Das Verwaltungsgericht Augsburg (Urteil vom 03.02.2004 - 3 K 03.1572) hat entschieden:

   Zusatztatsachen im Sinne von § 14 Abs 1 S 4 FeV sind - außer den in Nr. 9.2.2. der Anlage 4 zur Fahrerlaubnisverordnung genannten Umstände - nur solche, die einen Bezug zum gelegentlichen Cannabiskonsum haben und einen Rückschluss darauf zulassen, dass sich die Einnahme des Rauschmittels verkehrsgefährdend auswirken kann. Eintragungen im Verkehrszentralregister über allgemeine Verkehrszuwiderhandlungen gehören nicht dazu.

Siehe auch
Zusatztatsachen bei gelegentlichem Konsum
und
Stichwörter zum Thema Cannabis

Zum Sachverhalt:


Der Kläger erhielt am 7. August 1997 die Fahrerlaubnis der Klasse 1 B. Die Polizeiinspektion Bad Wörishofen teilte dem Landratsamt Unterallgäu (Landratsamt) am 22. Juli 1998 mit, dass der Kläger vom Amtsgericht Memmingen am 25. Mai 1998 wegen Cannabiskonsums verurteilt worden sei. Ein daraufhin in Auftrag gegebenes Facharztgutachten vom 29. Oktober 1998 stellte einen gelegentlichen Cannabiskonsum fest. Am 30. Juli 1999 erhielt der Kläger die Fahrerlaubnis der Klasse B. Die Polizeiinspektion Bad Wörishofen teilte dem Landratsamt am 14. November 1999 mit, dass der Kläger in einen Unfall verwickelt gewesen sei. Man habe eine Blutalkoholkonzentration von 0,69 Promille festgestellt. Das Amtsgericht Memmingen verurteilte den Kläger deswegen am 3. Mai 2000; in den Gründen ist festgestellt, dass der Kläger Alkohol und Cannabis konsumiert habe. Ein im Vorfeld dieses Verfahrens erstelltes rechtsmedizinisches Gutachten kam zu dem Ergebnis, dass im Blut des Klägers 34 mg/L THC-COOH festgestellt worden seien. Der Wirkstoff THC sei als Spur vorhanden gewesen. Insgesamt habe sich kein Hinweis ergeben, dass der Kläger bei der Fahrt unter Drogen gestanden sei. Das Landratsamt forderte daraufhin die Vorlage eines medizinisch-psychologischen Gutachtens. Der TÜV Kempten kam in seiner Ausarbeitung vom 22. November 2000 zu einem für den Kläger positiven Ergebnis.

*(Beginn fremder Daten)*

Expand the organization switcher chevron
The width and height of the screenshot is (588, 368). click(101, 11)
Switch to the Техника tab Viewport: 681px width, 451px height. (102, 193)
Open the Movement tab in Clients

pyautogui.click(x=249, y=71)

Am 5. Dezember 2000 verwarnte das Landratsamt den Kläger, weil zu seinen Lasten acht Punkte im Verkehrszentralregister eingetragen waren. Daraufhin nahm dieser an einem Kurs teil, was zu einem Abzug von zwei Punkten führte. Durch Urteil des Amtsgerichts Memmingen vom 29. Mai 2002 wurde der Kläger wegen Fahrens ohne Fahrerlaubnis verurteilt. Er hatte innerhalb der Frist eines Fahrverbots ein Kraftfahrzeug geführt. Das Landratsamt verwarnte den Kläger daraufhin am 14. Oktober 2002. Es seien derzeit 16 Punkte im Verkehrszentralregister enthalten.

Die Polizeiinspektion Mindelheim teilte dem Landratsamt unter dem 6. Januar 2003 mit, dass der Kläger am 18. Dezember 2002 Cannabis konsumiert habe. Das Amtsgericht Memmingen ahndete das Vergehen durch Strafbefehl vom 11. April 2003.

Am 14. Januar 2003 forderte das Landratsamt vom Kläger die Vorlage eines medizinisch-psychologischen Gutachtens bis zum 2. März 2003. Das Gutachten sei notwendig, um seinen Drogenkonsum zu klären. Hingewiesen wurde auf den letzten aktenkundig gewordenen Cannabiskonsum, die frühere Rauschmittelauffälligkeit sowie den Punktestand im Verkehrszentralregister. Der Kläger legte das geforderte Gutachten nicht vor.

Mit Bescheid vom 7. April 2003 entzog das Landratsamt dem Kläger (sofort vollziehbar) die Fahrerlaubnis. Den Widerspruch wies die Regierung von Schwaben durch Widerspruchsbescheid vom 9. Oktober 2003 zurück.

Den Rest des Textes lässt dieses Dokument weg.